_Problem to solve_:
Scan the records below for the line containing "The image size is (1000, 596)." and the line containing "Select the CREATE". Copy both, plus every line between, exactly.

_Material provided_:
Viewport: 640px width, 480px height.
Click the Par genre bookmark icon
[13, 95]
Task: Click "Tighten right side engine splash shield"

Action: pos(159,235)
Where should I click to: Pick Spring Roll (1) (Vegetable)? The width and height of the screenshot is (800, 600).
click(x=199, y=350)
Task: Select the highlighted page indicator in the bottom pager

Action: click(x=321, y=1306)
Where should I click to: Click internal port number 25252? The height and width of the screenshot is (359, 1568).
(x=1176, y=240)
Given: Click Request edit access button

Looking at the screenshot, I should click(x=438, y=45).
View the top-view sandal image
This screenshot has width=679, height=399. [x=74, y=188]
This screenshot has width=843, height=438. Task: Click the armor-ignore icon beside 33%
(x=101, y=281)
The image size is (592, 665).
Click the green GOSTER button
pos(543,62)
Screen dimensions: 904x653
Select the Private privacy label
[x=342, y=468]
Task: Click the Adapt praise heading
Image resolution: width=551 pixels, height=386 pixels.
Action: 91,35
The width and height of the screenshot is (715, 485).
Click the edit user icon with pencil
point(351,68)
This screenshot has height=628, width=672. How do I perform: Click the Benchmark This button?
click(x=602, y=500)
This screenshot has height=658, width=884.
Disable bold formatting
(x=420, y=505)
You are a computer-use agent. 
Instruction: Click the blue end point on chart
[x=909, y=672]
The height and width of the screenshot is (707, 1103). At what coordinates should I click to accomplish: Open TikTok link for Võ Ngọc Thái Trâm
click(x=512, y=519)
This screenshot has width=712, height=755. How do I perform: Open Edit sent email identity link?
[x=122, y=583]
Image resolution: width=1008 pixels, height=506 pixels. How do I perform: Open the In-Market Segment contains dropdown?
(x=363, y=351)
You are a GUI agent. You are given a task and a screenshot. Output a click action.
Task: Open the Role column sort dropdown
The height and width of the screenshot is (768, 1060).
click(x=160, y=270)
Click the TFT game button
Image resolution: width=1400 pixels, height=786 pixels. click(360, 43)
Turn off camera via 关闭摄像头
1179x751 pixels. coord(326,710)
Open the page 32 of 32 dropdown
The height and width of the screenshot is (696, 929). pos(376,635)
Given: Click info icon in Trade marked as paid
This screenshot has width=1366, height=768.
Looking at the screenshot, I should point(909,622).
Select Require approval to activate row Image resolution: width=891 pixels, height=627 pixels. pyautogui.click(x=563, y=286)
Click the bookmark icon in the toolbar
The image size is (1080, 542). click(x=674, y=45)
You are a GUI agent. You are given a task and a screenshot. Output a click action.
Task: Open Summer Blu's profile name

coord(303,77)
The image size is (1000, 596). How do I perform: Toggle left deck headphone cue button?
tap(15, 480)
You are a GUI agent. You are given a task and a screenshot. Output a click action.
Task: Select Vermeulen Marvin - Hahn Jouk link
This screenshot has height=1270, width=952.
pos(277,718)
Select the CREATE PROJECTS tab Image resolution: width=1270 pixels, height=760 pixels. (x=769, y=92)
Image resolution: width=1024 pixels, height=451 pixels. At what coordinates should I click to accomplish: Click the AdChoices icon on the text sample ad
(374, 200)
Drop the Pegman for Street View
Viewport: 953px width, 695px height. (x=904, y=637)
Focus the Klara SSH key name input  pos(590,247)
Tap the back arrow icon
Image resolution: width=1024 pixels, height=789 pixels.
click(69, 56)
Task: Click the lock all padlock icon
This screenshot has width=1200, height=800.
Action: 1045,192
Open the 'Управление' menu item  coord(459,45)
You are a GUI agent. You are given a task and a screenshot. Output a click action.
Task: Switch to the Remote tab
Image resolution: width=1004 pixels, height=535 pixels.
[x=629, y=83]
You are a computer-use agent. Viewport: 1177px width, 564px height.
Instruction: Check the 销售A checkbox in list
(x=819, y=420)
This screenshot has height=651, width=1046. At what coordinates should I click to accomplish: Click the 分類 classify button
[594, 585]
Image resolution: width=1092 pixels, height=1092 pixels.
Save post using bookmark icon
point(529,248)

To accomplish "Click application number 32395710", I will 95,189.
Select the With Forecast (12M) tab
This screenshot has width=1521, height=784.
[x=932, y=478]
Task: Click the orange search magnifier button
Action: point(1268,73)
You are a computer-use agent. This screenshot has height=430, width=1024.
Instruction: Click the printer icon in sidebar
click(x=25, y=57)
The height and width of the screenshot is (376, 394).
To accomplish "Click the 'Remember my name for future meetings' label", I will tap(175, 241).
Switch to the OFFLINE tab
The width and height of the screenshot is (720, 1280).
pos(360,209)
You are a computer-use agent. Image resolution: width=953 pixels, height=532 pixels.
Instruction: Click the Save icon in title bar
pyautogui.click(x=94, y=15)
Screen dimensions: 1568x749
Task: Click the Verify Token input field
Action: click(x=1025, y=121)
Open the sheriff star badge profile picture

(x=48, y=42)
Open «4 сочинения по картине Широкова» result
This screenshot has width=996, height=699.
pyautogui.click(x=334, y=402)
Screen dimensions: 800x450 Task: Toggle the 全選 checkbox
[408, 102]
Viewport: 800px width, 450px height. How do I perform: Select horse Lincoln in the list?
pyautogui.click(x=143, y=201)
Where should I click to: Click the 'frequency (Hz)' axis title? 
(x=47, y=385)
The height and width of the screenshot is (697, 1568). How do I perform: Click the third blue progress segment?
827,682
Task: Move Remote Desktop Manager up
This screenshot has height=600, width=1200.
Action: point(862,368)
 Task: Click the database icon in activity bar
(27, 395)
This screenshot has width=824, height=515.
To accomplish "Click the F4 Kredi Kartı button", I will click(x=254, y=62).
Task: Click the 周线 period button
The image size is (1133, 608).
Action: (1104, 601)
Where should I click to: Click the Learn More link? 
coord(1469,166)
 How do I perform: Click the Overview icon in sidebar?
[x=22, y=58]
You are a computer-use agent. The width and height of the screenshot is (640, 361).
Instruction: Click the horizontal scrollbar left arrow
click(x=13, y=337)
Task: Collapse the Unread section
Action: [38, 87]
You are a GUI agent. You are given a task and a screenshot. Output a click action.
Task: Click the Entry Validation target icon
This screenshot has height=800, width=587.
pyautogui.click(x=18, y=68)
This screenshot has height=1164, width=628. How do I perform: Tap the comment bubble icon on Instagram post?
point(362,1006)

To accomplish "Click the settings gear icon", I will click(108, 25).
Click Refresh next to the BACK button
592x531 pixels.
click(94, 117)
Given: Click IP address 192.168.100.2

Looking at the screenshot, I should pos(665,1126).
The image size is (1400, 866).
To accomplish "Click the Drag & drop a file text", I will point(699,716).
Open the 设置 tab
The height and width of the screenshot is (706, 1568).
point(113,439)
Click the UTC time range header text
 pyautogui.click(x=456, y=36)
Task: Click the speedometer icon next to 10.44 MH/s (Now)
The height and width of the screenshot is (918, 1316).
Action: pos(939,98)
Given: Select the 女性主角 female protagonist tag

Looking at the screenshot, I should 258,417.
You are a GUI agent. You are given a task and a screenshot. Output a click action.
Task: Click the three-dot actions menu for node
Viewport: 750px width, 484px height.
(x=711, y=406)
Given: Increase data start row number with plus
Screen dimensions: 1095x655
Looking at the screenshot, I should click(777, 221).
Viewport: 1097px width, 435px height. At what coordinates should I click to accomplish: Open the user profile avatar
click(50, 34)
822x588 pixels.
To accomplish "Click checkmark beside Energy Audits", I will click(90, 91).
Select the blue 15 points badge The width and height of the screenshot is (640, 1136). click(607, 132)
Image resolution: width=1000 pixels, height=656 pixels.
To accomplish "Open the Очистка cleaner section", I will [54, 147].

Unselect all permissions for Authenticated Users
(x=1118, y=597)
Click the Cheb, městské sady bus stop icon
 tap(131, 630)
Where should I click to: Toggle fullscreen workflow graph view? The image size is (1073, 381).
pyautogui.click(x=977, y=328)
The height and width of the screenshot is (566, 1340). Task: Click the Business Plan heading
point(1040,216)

_Answer section_:
The image size is (1000, 596). How do I perform: Toggle left deck headphone cue button?
tap(15, 480)
You are a GUI agent. You are given a task and a screenshot. Output a click action.
Task: Select Vermeulen Marvin - Hahn Jouk link
This screenshot has height=1270, width=952.
pos(277,718)
Select the CREATE PROJECTS tab Image resolution: width=1270 pixels, height=760 pixels. (x=769, y=92)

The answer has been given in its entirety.